**** Excerpted records ****

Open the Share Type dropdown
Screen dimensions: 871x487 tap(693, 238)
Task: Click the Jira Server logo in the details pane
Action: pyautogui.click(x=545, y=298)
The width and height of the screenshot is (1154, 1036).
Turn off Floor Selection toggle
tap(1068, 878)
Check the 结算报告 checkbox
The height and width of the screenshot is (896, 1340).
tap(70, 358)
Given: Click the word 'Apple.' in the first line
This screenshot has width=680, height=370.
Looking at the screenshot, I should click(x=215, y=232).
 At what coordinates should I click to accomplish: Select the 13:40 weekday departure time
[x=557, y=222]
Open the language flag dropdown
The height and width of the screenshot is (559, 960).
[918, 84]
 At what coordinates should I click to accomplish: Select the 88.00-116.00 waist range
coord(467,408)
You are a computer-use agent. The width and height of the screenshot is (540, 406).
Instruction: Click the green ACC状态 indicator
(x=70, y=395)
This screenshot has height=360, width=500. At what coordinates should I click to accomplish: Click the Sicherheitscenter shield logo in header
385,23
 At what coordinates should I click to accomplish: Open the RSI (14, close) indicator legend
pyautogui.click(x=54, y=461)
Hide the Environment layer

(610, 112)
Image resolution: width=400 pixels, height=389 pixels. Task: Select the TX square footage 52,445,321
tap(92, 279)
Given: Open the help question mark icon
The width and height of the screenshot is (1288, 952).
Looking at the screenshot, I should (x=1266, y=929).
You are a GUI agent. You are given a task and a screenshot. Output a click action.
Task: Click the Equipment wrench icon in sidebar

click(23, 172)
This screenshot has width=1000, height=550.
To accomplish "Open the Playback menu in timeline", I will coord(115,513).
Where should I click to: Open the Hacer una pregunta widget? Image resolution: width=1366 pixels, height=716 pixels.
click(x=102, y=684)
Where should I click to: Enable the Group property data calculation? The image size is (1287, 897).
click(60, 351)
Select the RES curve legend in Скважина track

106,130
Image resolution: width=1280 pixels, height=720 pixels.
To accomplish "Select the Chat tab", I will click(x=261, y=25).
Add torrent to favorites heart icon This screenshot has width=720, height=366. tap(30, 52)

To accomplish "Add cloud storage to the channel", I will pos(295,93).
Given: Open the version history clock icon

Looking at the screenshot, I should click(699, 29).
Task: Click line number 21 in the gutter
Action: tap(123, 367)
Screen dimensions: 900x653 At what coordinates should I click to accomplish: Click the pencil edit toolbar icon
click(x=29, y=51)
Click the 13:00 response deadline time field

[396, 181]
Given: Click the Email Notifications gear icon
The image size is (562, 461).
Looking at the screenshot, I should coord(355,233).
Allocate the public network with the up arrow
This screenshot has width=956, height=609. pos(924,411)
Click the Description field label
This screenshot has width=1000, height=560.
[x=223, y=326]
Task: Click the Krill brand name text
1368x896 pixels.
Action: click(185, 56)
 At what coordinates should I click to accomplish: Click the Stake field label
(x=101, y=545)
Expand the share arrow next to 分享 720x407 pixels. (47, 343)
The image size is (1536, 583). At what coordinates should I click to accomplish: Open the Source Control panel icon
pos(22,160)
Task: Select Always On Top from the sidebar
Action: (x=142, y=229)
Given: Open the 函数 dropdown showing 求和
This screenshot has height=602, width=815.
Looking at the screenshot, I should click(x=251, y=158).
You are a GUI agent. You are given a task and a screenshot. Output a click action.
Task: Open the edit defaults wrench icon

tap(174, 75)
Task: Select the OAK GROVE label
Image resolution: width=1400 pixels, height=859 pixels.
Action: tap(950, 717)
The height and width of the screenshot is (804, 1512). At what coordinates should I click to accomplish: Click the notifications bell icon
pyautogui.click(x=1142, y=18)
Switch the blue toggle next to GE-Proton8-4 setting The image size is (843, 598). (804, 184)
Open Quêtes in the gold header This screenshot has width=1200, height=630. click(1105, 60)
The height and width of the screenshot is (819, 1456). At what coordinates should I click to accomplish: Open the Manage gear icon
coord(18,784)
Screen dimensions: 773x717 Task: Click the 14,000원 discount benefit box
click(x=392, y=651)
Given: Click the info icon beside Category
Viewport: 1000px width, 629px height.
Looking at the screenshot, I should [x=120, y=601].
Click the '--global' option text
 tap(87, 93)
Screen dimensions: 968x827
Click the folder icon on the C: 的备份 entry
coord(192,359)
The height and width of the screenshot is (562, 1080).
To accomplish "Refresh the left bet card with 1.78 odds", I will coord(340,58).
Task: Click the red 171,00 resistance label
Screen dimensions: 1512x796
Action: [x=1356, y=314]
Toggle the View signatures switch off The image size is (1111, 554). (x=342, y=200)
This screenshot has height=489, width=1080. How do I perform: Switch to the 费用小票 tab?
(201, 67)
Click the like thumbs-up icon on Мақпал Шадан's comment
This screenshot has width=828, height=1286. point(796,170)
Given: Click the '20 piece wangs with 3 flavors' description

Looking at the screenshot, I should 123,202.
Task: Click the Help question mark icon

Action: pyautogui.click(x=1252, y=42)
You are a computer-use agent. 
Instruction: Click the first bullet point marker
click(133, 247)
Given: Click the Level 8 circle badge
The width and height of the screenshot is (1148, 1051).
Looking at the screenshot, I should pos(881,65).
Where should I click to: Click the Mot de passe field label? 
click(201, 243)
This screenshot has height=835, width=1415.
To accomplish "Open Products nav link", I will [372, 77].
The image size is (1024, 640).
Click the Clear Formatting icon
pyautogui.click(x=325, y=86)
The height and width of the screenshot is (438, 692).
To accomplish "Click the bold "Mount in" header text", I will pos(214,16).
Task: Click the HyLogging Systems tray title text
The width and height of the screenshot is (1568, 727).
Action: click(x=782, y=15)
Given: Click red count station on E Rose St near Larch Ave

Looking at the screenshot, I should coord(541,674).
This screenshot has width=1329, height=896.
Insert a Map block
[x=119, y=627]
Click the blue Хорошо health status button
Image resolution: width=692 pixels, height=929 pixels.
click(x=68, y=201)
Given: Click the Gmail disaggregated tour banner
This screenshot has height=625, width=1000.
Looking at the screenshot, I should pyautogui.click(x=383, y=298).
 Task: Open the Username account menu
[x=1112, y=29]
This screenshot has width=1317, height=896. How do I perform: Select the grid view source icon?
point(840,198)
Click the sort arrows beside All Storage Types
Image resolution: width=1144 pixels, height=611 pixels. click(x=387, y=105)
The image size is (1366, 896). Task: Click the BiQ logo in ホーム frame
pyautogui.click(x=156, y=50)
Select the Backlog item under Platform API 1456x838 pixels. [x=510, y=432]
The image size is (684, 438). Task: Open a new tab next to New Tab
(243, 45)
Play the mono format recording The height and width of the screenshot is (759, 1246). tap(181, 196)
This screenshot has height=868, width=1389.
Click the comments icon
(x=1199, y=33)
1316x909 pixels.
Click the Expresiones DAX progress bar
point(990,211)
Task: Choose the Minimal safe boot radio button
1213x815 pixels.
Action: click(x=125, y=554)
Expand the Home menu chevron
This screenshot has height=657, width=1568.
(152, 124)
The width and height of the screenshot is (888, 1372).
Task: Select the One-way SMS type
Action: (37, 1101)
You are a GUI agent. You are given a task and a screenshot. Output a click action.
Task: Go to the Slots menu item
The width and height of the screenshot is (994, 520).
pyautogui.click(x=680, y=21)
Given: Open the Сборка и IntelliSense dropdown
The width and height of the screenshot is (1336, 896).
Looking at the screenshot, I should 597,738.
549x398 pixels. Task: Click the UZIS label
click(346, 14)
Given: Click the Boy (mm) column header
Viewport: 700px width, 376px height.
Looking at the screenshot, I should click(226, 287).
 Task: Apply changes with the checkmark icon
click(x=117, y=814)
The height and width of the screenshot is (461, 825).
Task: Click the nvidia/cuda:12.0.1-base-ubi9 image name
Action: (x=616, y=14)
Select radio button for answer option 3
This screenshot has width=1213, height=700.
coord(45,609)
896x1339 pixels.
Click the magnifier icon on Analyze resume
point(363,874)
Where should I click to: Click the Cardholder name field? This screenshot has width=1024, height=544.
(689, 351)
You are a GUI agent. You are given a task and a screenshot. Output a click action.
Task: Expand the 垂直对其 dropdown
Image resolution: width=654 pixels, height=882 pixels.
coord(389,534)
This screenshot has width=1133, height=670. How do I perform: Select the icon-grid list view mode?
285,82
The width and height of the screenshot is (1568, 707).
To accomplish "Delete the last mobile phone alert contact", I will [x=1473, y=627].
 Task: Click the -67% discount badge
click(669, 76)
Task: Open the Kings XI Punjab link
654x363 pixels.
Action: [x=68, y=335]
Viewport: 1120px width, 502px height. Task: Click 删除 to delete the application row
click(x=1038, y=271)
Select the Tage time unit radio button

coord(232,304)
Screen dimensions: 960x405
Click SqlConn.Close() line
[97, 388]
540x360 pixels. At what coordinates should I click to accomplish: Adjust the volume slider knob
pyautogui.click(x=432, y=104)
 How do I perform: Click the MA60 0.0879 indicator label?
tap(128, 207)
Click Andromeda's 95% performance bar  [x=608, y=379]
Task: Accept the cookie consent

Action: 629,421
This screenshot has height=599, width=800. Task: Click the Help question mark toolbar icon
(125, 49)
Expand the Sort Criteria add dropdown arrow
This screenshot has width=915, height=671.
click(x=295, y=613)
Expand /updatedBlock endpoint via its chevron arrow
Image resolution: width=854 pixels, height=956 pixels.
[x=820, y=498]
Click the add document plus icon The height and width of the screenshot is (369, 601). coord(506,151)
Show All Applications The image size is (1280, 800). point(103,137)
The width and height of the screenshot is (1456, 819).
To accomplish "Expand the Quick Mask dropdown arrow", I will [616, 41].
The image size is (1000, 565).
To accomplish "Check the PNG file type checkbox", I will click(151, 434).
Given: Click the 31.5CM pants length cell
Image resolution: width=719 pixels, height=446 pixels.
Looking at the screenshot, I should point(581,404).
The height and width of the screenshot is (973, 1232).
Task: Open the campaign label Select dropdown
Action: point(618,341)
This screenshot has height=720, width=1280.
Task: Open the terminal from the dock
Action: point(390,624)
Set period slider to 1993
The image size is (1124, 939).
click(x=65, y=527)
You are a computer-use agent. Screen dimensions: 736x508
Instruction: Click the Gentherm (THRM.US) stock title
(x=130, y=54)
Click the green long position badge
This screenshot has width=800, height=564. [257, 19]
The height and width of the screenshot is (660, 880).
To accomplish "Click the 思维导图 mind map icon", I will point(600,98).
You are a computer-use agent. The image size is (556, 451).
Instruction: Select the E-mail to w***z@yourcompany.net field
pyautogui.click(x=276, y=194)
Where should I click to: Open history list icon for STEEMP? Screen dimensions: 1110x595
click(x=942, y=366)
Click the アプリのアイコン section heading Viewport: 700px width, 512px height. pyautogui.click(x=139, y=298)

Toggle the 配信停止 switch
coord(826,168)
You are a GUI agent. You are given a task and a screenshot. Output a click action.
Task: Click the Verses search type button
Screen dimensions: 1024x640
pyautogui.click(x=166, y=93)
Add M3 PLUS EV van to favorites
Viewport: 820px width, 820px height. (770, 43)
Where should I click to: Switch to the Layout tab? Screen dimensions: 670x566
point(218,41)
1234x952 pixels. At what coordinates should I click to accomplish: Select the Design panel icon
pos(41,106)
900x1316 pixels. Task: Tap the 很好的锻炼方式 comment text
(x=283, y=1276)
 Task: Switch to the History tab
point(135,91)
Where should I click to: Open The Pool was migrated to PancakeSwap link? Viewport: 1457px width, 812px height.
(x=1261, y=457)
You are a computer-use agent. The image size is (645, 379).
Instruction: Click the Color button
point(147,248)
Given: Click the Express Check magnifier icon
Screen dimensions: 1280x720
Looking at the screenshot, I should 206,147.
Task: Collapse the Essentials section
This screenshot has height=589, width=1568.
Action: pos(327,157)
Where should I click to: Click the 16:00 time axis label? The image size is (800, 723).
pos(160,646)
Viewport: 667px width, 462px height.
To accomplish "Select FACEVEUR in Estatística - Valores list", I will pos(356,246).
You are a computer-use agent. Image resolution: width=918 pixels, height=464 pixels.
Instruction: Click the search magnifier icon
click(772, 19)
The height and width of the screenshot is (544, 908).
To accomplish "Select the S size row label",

****

**What you are asked to do**
After locating the line holding "Screen dimensions: 900x653" above, output exactly that line and every line after it through the line holding "Switch the blue". Include nothing else.

**Task output**
Screen dimensions: 900x653 At what coordinates should I click to accomplish: Click the pencil edit toolbar icon
click(x=29, y=51)
Click the 13:00 response deadline time field

[396, 181]
Given: Click the Email Notifications gear icon
The image size is (562, 461).
Looking at the screenshot, I should coord(355,233).
Allocate the public network with the up arrow
This screenshot has width=956, height=609. pos(924,411)
Click the Description field label
This screenshot has width=1000, height=560.
[x=223, y=326]
Task: Click the Krill brand name text
1368x896 pixels.
Action: click(185, 56)
 At what coordinates should I click to accomplish: Click the Stake field label
(x=101, y=545)
Expand the share arrow next to 分享 720x407 pixels. (47, 343)
The image size is (1536, 583). At what coordinates should I click to accomplish: Open the Source Control panel icon
pos(22,160)
Task: Select Always On Top from the sidebar
Action: (x=142, y=229)
Given: Open the 函数 dropdown showing 求和
This screenshot has height=602, width=815.
Looking at the screenshot, I should click(x=251, y=158).
You are a GUI agent. You are given a task and a screenshot. Output a click action.
Task: Open the edit defaults wrench icon

tap(174, 75)
Task: Select the OAK GROVE label
Image resolution: width=1400 pixels, height=859 pixels.
Action: tap(950, 717)
The height and width of the screenshot is (804, 1512). At what coordinates should I click to accomplish: Click the notifications bell icon
pyautogui.click(x=1142, y=18)
Switch the blue toggle next to GE-Proton8-4 setting The image size is (843, 598). (804, 184)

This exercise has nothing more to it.